Bundesgericht
Tribunal fédéral
Tribunale federale
Tribunal federal
4A_193/2024
Arrêt du 12 avril 2024
Ire Cour de droit civil
Composition
Mmes les Juges fédérales
Jametti, Présidente, Hohl et Kiss.
Greffier: M. O. Carruzzo.
Participants à la procédure
A.________,
représentée par Mes Nicolas Rouiller et Alban Matthey, avocats,
recourante,
contre
Fondation B.________,
représentée par Me Vadim Harych, avocat,
intimée.
Objet
exécution anticipée d'un jugement d'évacuation de la locataire,
recours en matière civile contre l'arrêt rendu le 5 mars 2024 par la Présidente de la Chambre des baux et loyers de la Cour de justice du canton de Genève (C/22854/2023 ACJC/298/2024).
Considérant en fait et en droit :
1.
1.1. Par jugement du 3 juin 2022, le Tribunal des baux et loyers genevois a constaté la validité des résiliations des quatre baux portant sur une surface commerciale ainsi que trois places de stationnement que la bailleresse Fondation B.________ avait notifiées le 23 mars 2021 à la locataire A.________, et a accordé à cette dernière une unique prolongation de bail d'un an et trois mois, échéant le 31 décembre 2022.

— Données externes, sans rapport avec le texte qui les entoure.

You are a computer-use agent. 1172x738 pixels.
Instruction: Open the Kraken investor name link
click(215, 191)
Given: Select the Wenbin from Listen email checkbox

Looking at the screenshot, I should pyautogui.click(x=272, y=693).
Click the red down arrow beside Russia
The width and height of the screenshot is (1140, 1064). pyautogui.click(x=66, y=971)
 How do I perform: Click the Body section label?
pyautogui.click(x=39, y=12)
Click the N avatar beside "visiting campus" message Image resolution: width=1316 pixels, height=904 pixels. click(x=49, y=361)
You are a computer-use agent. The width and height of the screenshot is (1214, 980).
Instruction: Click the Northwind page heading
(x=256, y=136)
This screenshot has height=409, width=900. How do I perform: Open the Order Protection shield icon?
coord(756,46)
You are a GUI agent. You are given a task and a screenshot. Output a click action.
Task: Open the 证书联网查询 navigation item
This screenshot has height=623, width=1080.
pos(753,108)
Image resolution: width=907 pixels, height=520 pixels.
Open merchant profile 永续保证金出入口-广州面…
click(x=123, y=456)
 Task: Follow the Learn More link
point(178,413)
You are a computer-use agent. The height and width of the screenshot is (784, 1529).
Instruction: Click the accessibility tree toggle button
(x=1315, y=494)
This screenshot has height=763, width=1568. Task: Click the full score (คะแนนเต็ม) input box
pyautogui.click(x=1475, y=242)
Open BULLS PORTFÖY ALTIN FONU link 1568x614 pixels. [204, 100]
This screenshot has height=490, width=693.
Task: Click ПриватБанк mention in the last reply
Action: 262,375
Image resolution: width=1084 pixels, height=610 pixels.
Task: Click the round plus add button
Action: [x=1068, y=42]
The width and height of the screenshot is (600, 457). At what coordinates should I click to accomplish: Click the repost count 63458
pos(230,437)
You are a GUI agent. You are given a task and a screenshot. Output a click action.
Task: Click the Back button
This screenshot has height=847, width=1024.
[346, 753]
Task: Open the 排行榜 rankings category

Saisie d'un appel de la locataire, la Chambre des baux et loyers de la Cour de justice du canton de Genève l'a rejeté par arrêt du 28 août 2023.
La locataire a interjeté un recours au Tribunal fédéral à l'encontre de cette décision (cause 4A_485/2023). Par ordonnance du 26 janvier 2024, la Présidente de la Ire Cour de droit civil a pris acte du retrait du recours intervenu le 24 janvier 2024.
1.2. Par jugement du 25 janvier 2024, rendu selon la procédure applicable aux cas clairs, le Tribunal des baux et loyers genevois a condamné A.________ à évacuer immédiatement de sa personne et de ses biens les locaux qui lui avaient été remis à bail, et a autorisé la bailleresse à requérir l'intervention de la force publique pour obtenir la libération des locaux commerciaux et des places de stationnement dès l'entrée en force dudit jugement.
A.________ a appelé de cette décision auprès de la Cour de justice du canton de Genève.
Dans sa réponse du 26 février 2024, la bailleresse a notamment conclu au retrait de l'effet suspensif.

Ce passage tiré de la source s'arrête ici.